Are You in Charge of Your Life?

My favorite part of the Dark Knight Rises is when Bane asks in his creepy voice, “Do you feel in charge?” It’s really a great question. As adults we really are only in charge of one thing–our own lives. We are supposed to take responsibility for all that happens to us in our lives, not complaining when things don’t go our way and not apologizing when things go well for us. As humans, we try to control and mold our environment through technology, philosophy and many other avenues available to us. But I know firsthand that we don’t always feel in control. All of us at some point have complained about something wrong that has happened to us. Sometimes the complaining is justified–it might even feel good to vent. But I wonder, does it do any good?

Aristotle posed the question to his students, “What is the good in it?” He was referring to the deeds we engage is as human beings. With every deed, we should be able answer “What’s the good in it?” If the answer is nothing, we are not supposed to engage in the activity. Of course, this philosophy presupposes that humans do all things with the end-goal of achieving some goodness. This is debatable in regards to humanity as a whole. But, I’d like to keep the focus on you. You are, of course, a good person dedicated to improving yourself physically and emotionally. You wouldn’t be reading this otherwise. So, Aristotle poses a valuable question for all of us. In everything we do, we should ask, “What’s the good in it?” This is one way of taking control of our lives and our environment. By focusing on what good we can do, we can control our actions and therefore positively affect our environment–even possibly control it to the greatest extent possible, something we try to do as humans.

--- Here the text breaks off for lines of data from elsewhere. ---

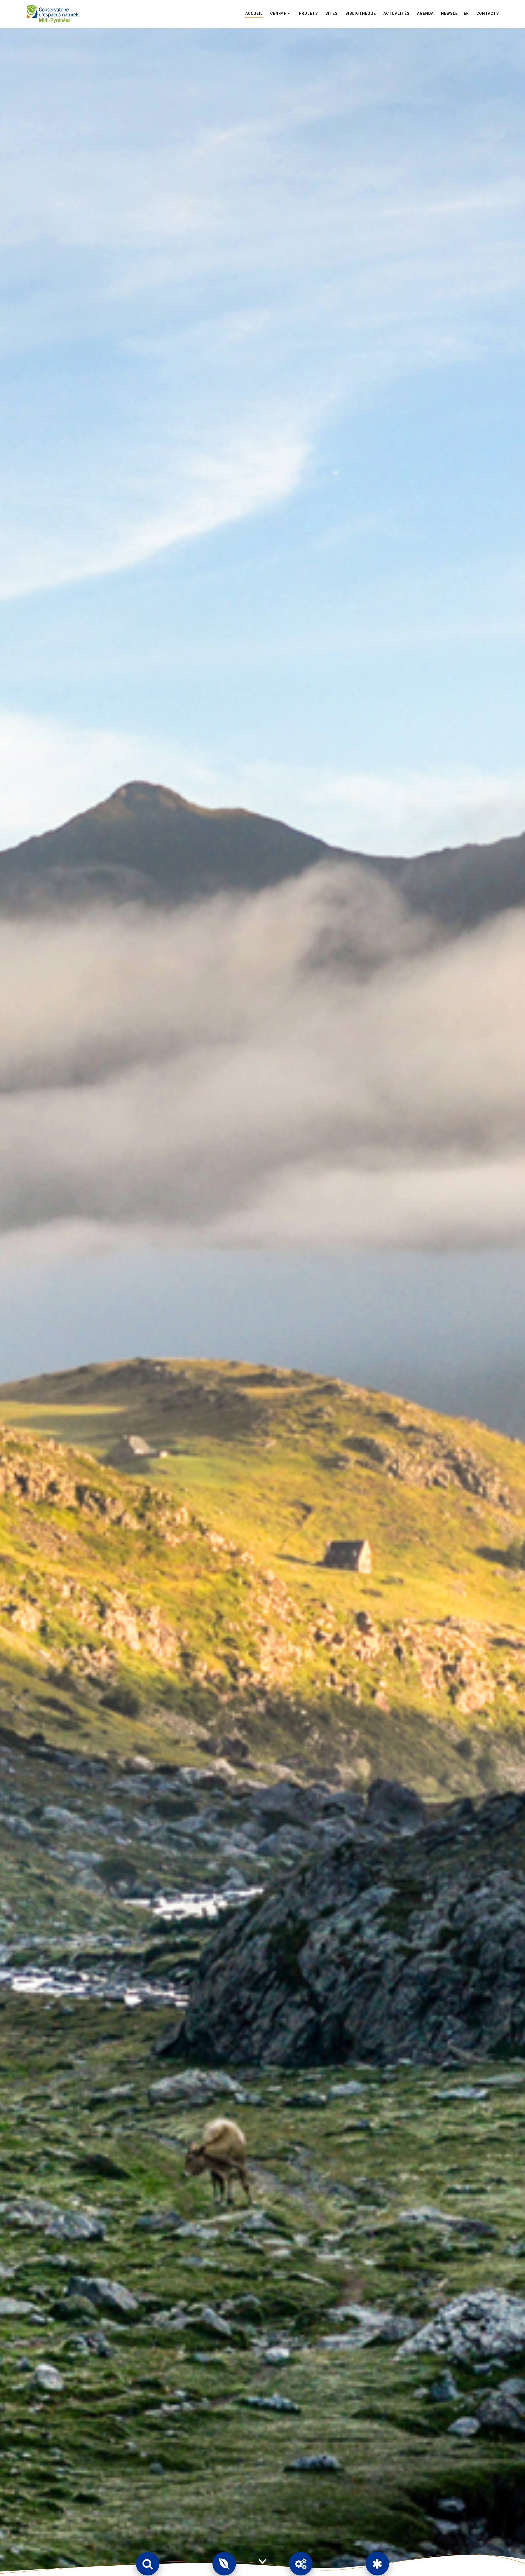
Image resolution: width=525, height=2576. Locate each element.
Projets (308, 13)
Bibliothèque (360, 13)
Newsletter (455, 13)
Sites (331, 13)
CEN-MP (278, 13)
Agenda (425, 13)
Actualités (396, 13)
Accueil (254, 13)
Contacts (487, 13)
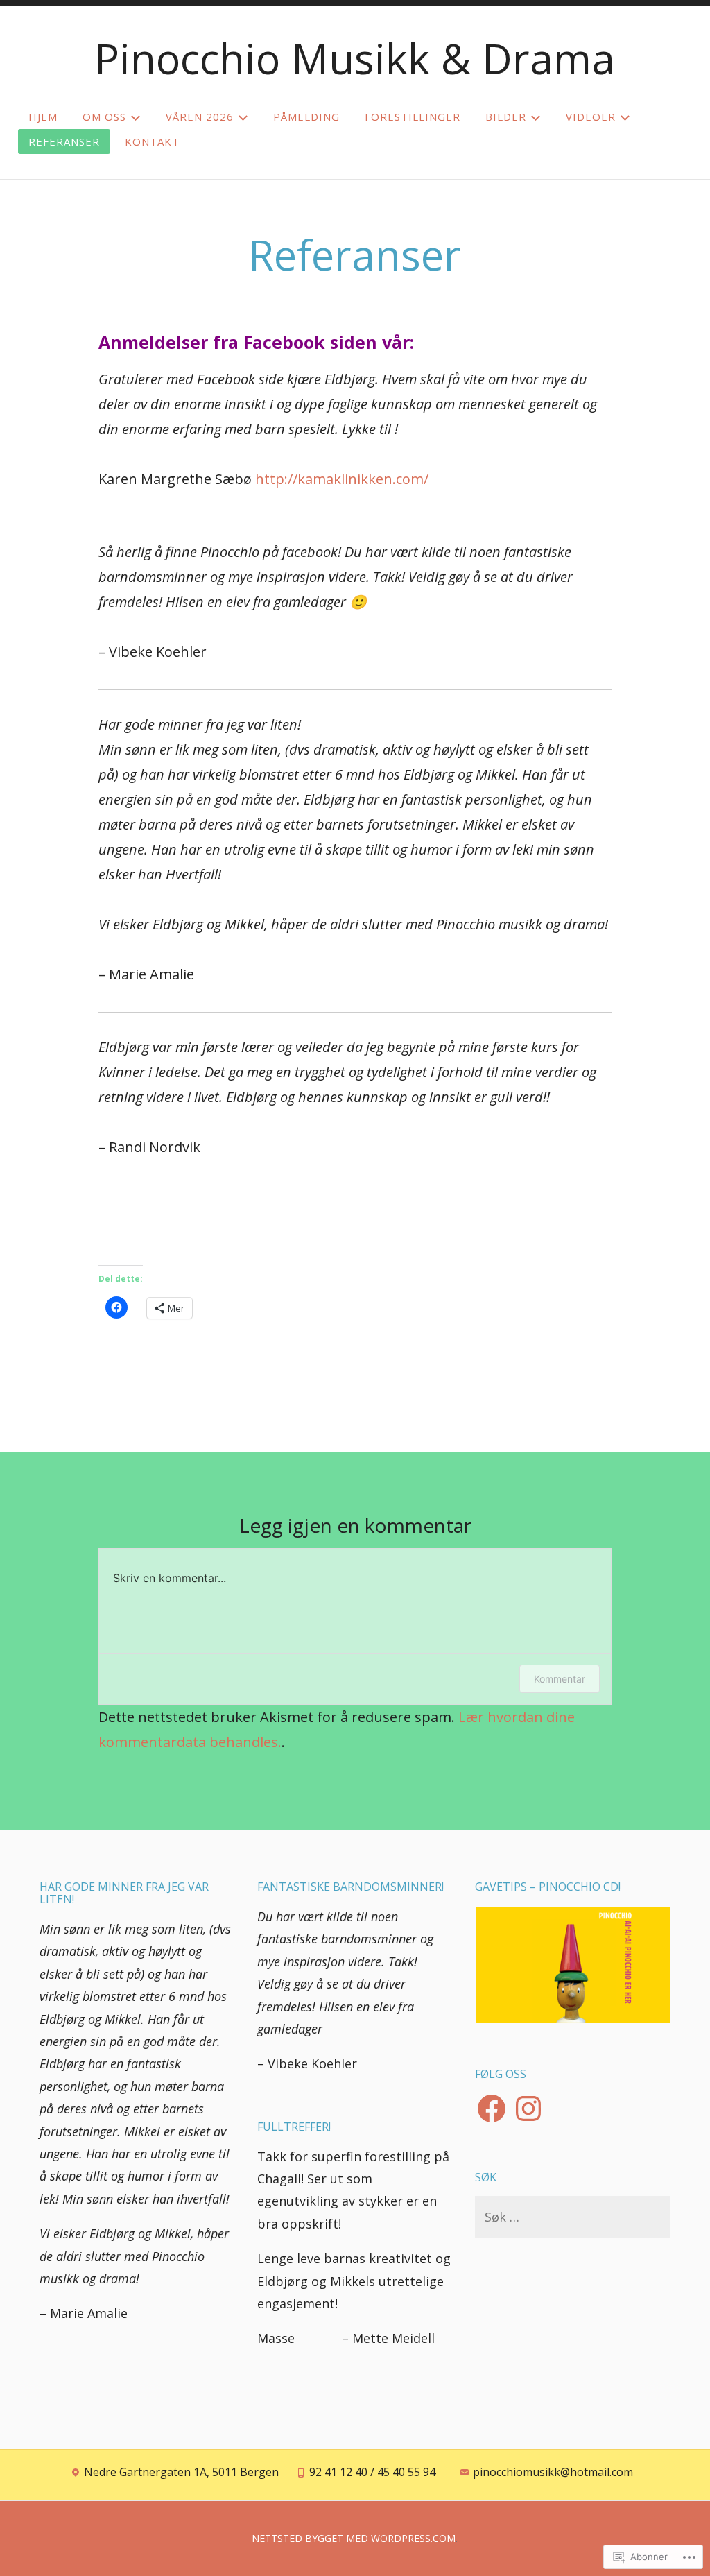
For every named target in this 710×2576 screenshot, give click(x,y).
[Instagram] (528, 2109)
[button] (572, 1964)
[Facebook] (491, 2109)
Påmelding (306, 116)
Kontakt (152, 141)
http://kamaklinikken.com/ (341, 479)
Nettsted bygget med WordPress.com (354, 2538)
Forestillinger (412, 116)
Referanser (64, 141)
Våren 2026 (200, 116)
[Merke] (573, 2216)
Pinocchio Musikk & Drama (354, 58)
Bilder (505, 116)
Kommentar (559, 1679)
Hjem (43, 116)
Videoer (591, 116)
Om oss (104, 116)
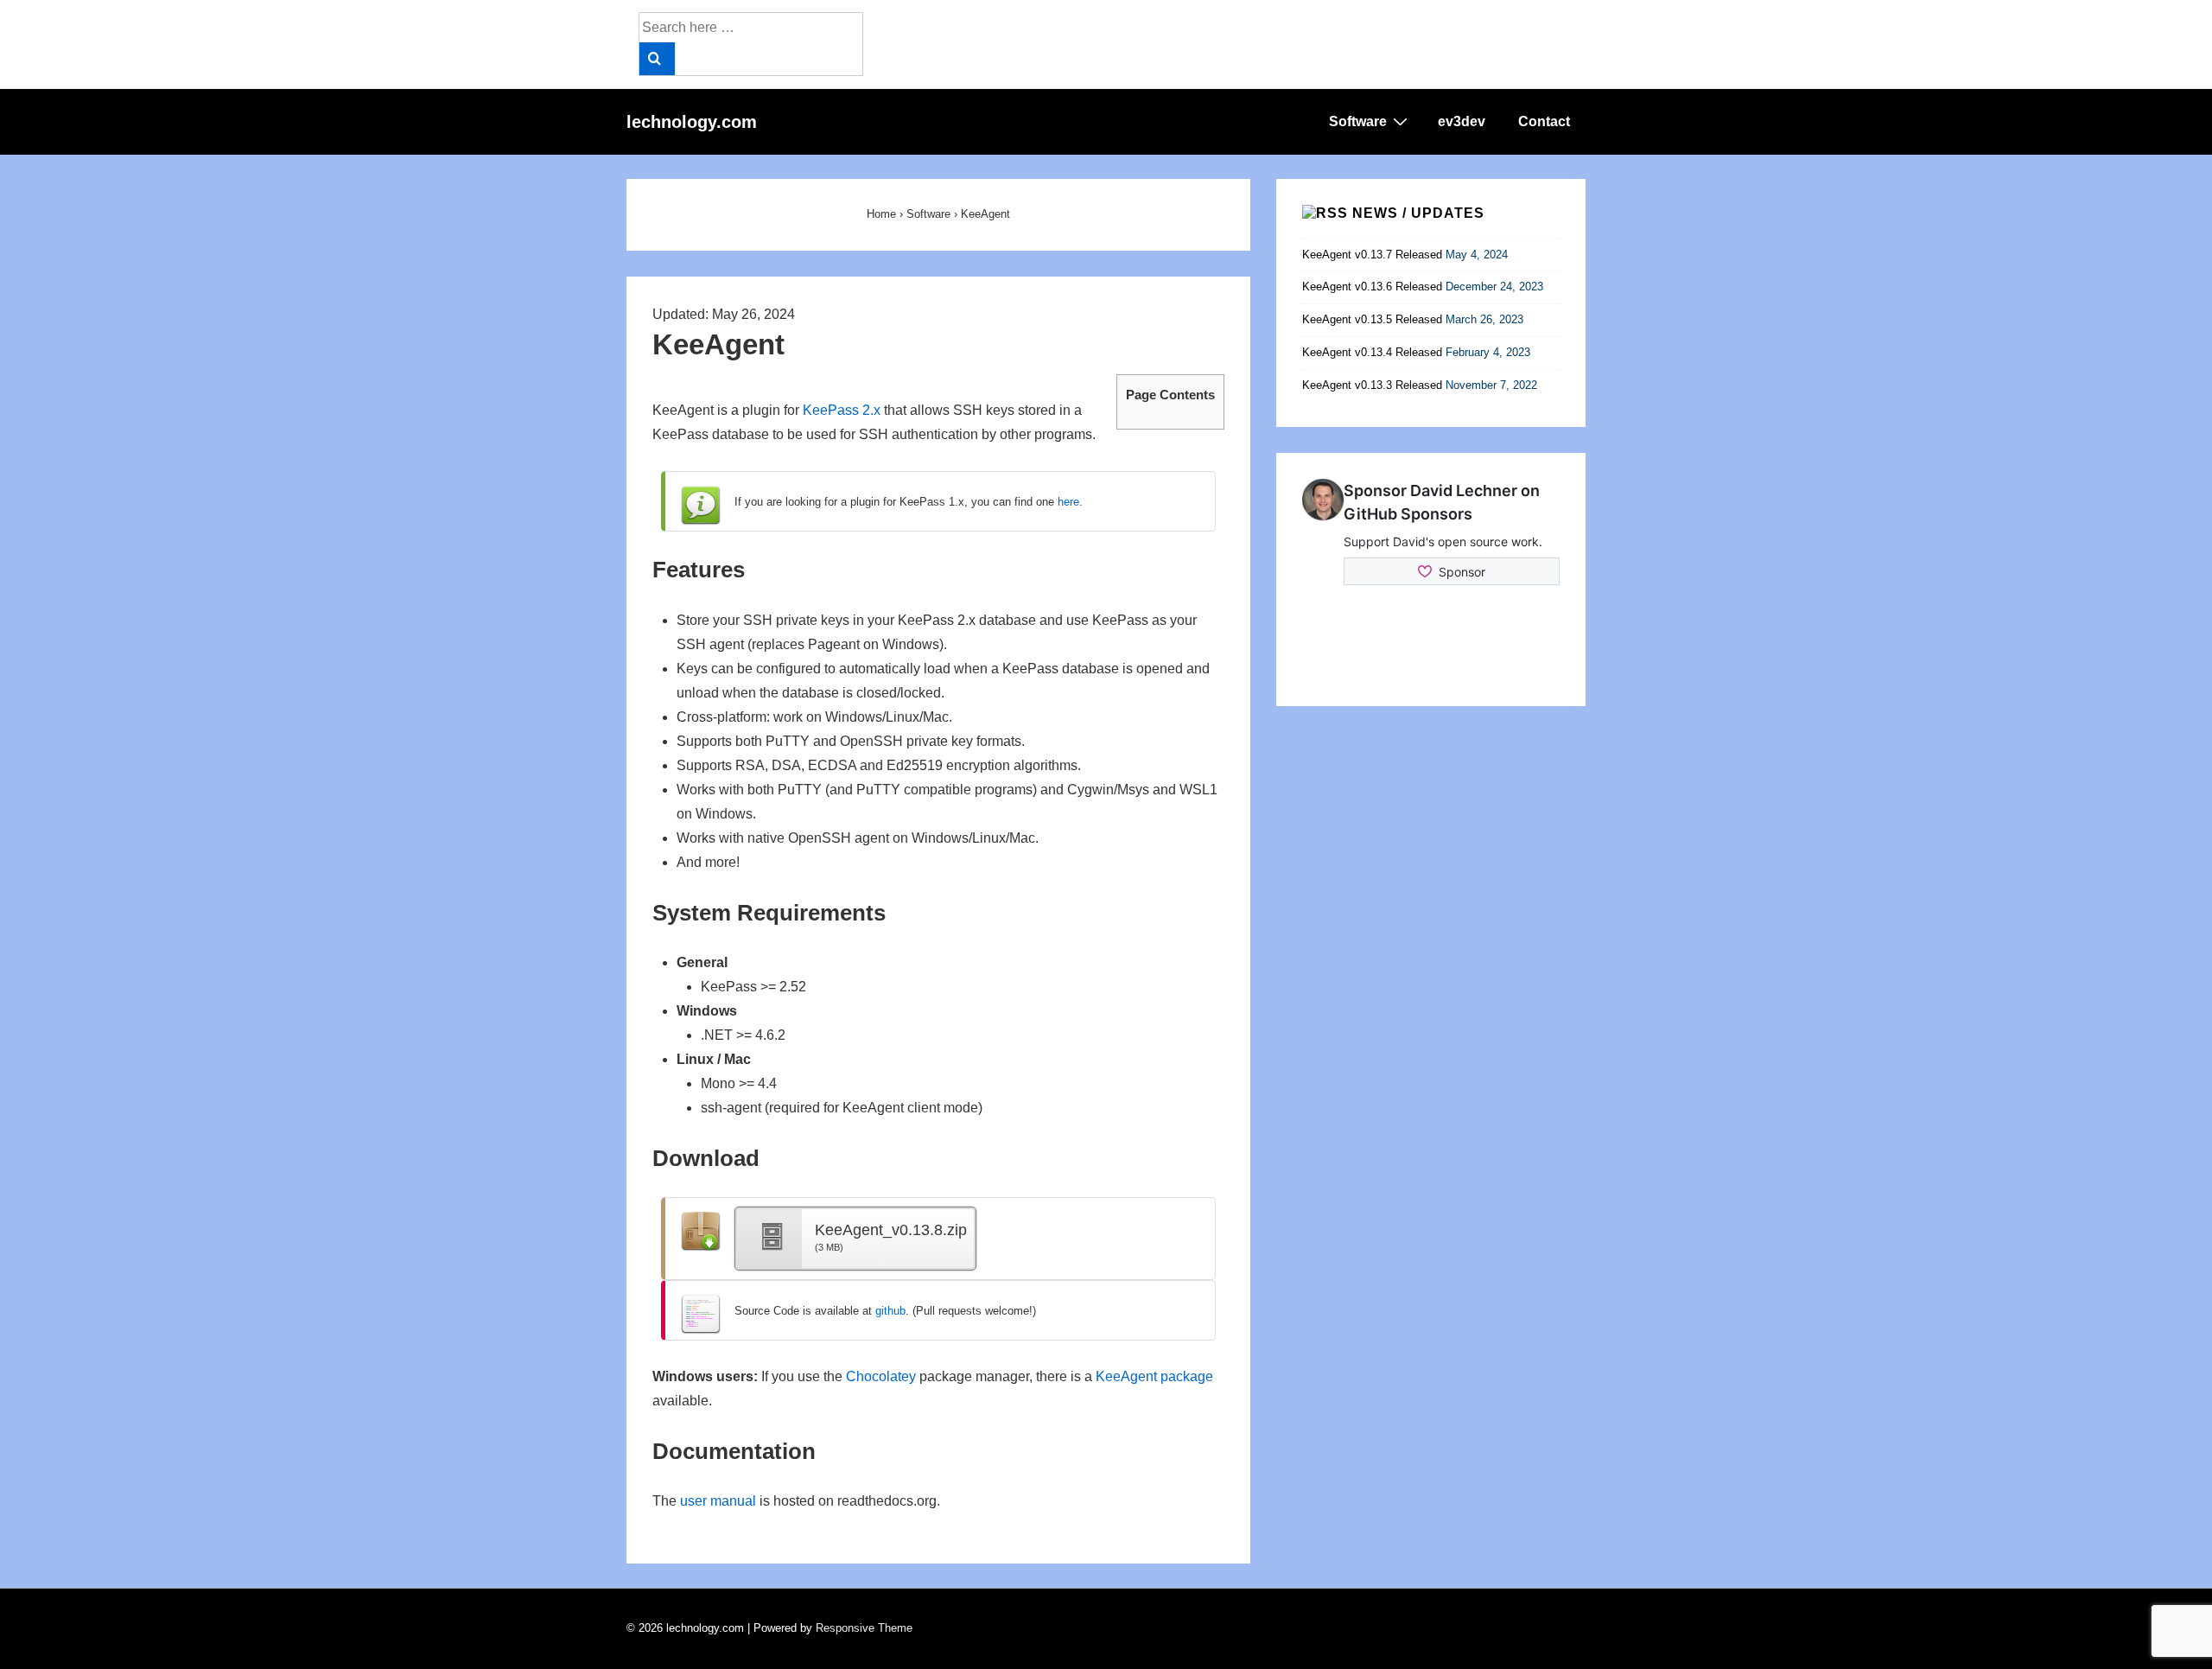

So, are you in charge of your life? Do you own yourself? If the answer is no, then who controls you? Of course you are in charge and responsible for your own life. While things may happen to us that we cannot control, we can control our reaction to them. And I would suggest, when reacting to these external events, ask yourself, “What’s the good in it?” If there is no good in your reaction, why do it? Will it help you to complain? To retaliate? To whine in social media? Will people think more of you or less of you? What will you think of yourself? So ask yourself what Bane asked, “Do you feel in charge?” Because you are in charge. What are you going to do about it?